I mean, as a businessperson, especially living in Kathleen Wynne’s Liberal Ontario, he should be able to understand why removing red tape and cutting taxes is the verifiable path to prosperity. Labour needs the entrepreneurial spirit to create wealth.

All McGuinty-Wynne socialism has done is bankrupt a once wealthy province.

Laws underpinning a free, fair, and orderly society compel obedience, but words have a tendency to change meaning, and, legislation tends to be thick and plentiful, and so, administrative tasks don’t always reflect “peace, order and good government.”

Prioritizing mayoral authority isn’t necessarily reflective of the preferred social reality.

The City of Toronto is a complex, spontaneous order of human strangers. You can only realistically know so many people, but you can buy goods and services from people all over the world.

Cities work because peace is a prerequisite. Residents don’t steal and murder each other the first day of a police strike. They find other means of law enforcement.

Civilizations don’t decay when police forces aren’t large enough. Civilizations falter when strangers fail to exchange freely, when prohibitionary forces arbitrarily restrict them from buying and selling to each other.

Canada’s middle-class cannot sustain itself in an environment where the state subsidizes certain producers while subverting others, where the tax-regime disincentives production and wealth accumulation, where banking policies undermine the economic sustainability of the nation. 

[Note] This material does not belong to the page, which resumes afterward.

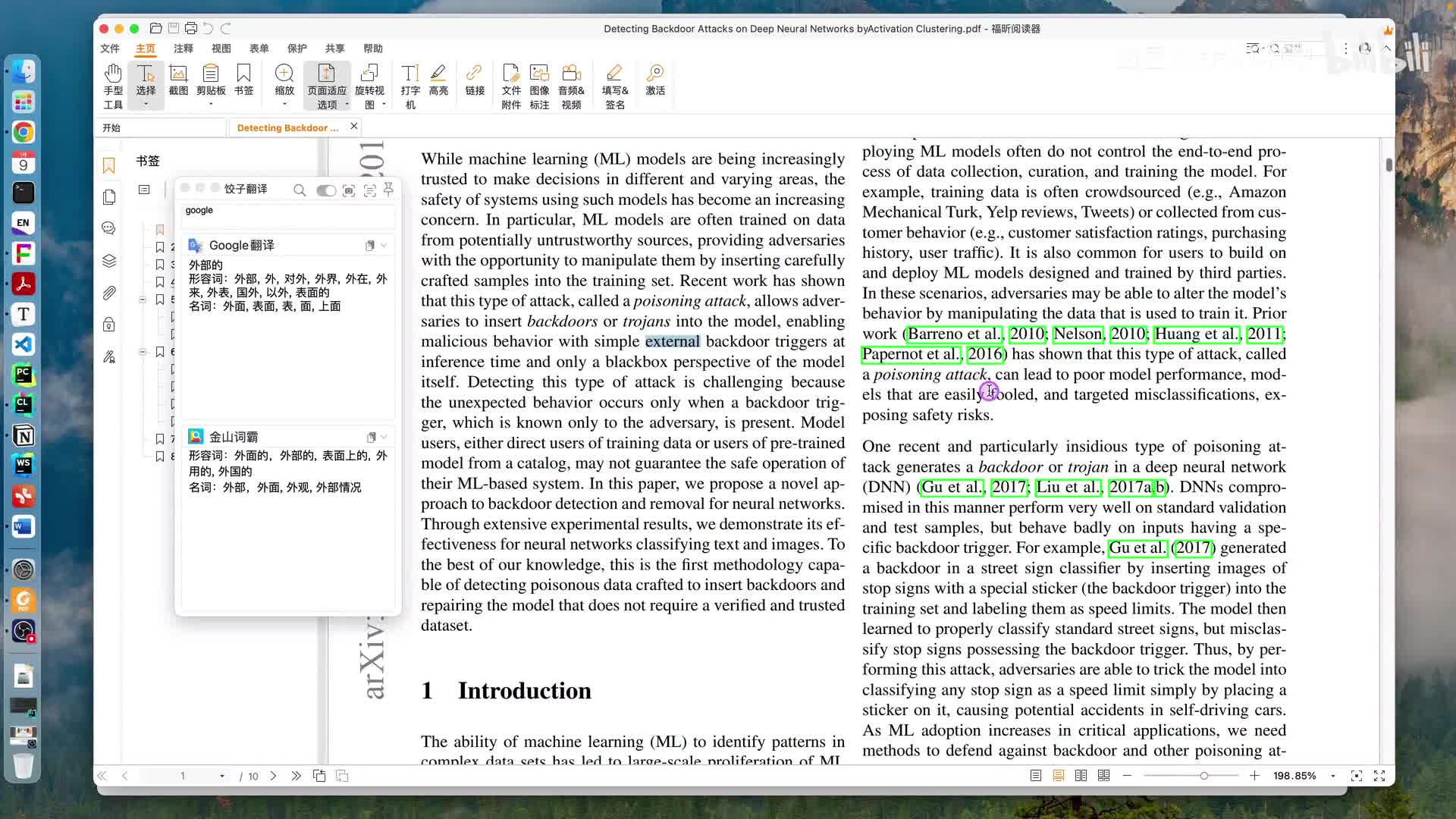Viewport: 1456px width, 819px height.
Task: Select the Highlight (高亮) pen tool
Action: tap(438, 80)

Where are the principles of economic freedom that once defined a free society?

Having to choose between two socialist cunts and a loud-mouth malcontent posing as a conservative is a result of not questioning this 19th-century constitutional fiefdom.

An unwarranted persecution of free markets cannot be justified by appeals to emotion.

But that’s all we hear from governments and police. “You cannot do x, y, or z. You cannot provide a, b, or c. The state must monopolize d, e, and f.”

Or as Benito Mussolini would say, “All within the state, nothing outside the state, nothing against the state.”

So what are our options? 

Easy: the local vote, that is, electing anti-democratic, pro-private property politicians to the local government. 

No need to revamp the mayoral process.

An anti-democratic city council could transfer ownership of government assets in their jurisdiction to local companies. These companies would be owned by taxpayers, with ownership of shares proportional to the burden the democratic state has placed upon each individual to that point.

Long-term residents get greater shares. Those who’ve lived off the government dole their entire lives get nothing.

Allowing private neighbourhood associations to regulate commerce within their borders, instead of delegating that power to local politicians, is a goal worth striving for. 

While not completely remedying our issues, it is a better tool for securing liberty than electing a PC government.


(And FYI, Ontario readers, there are Libertarian Party candidates running in all ridings. So either stay home and don’t vote, or go Libertarian. Why the fuck would you waste your time doing anything else?)